(Datos de elementos y de ubicación de texto)
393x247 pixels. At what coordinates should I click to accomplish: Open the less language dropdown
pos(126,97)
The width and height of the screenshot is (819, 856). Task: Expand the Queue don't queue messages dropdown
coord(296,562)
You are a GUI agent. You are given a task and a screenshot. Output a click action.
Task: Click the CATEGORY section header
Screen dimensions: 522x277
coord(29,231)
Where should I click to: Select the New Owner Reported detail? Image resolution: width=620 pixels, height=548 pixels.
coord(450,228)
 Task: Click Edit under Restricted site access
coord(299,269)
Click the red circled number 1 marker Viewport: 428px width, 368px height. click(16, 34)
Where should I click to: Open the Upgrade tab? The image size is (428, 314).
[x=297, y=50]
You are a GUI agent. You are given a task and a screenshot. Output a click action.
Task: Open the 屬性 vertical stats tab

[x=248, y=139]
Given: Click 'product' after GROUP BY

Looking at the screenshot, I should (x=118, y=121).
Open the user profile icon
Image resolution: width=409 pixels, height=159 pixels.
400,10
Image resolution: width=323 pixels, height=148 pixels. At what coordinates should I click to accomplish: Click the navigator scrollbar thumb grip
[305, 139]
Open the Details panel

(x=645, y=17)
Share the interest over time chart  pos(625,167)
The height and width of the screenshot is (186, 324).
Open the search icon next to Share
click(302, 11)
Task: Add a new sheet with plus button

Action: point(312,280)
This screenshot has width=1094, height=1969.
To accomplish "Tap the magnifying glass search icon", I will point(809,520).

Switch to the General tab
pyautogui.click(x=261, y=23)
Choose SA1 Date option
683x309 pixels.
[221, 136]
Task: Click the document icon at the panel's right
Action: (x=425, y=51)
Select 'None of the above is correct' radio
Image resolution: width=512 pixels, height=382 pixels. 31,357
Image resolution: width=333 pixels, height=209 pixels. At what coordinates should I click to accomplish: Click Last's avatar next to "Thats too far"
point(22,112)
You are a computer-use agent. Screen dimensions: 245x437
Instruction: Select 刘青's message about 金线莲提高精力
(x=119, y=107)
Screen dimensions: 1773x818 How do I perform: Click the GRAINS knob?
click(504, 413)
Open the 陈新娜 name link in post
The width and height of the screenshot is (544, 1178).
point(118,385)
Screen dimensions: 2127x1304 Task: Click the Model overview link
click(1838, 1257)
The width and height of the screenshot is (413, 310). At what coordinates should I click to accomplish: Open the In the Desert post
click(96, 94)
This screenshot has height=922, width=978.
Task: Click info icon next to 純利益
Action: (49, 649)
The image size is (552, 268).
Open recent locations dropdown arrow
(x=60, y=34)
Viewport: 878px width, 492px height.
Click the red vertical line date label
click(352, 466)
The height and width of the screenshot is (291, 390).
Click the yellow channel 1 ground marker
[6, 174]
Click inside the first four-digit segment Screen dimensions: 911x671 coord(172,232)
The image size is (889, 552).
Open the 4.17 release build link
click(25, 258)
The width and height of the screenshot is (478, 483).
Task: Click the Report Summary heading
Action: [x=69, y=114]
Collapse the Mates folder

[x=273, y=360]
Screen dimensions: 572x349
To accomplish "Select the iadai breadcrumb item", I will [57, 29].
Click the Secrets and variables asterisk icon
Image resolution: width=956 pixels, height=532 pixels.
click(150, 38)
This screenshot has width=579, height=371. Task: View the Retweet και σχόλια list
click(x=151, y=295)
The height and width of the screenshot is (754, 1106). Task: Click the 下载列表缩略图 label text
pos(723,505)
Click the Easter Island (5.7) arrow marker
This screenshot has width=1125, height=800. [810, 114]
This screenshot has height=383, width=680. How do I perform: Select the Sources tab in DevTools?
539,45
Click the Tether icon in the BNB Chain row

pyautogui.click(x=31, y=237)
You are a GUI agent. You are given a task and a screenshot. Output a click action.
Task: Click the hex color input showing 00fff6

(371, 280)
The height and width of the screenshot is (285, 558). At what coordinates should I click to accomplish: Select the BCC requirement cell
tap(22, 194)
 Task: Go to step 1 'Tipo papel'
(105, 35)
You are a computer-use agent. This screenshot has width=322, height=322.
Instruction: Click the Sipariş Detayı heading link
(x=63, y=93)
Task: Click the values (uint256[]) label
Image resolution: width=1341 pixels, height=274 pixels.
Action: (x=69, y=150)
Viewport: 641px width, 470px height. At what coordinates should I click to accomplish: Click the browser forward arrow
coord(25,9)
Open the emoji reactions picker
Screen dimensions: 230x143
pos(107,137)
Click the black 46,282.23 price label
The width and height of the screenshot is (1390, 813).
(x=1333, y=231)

- _QUÉ HACER_
¿Puedes volver a escribir sin ningún cambio el tramo de las entradas que va desde la línea que contiene "The height and width of the screenshot is (754, 1106)." hasta la línea que contiene "pyautogui.click(x=31, y=237)", ambas incluidas?

- _SOLUCIÓN_
The height and width of the screenshot is (754, 1106). Task: Click the 下载列表缩略图 label text
pos(723,505)
Click the Easter Island (5.7) arrow marker
This screenshot has width=1125, height=800. [810, 114]
This screenshot has height=383, width=680. How do I perform: Select the Sources tab in DevTools?
539,45
Click the Tether icon in the BNB Chain row

pyautogui.click(x=31, y=237)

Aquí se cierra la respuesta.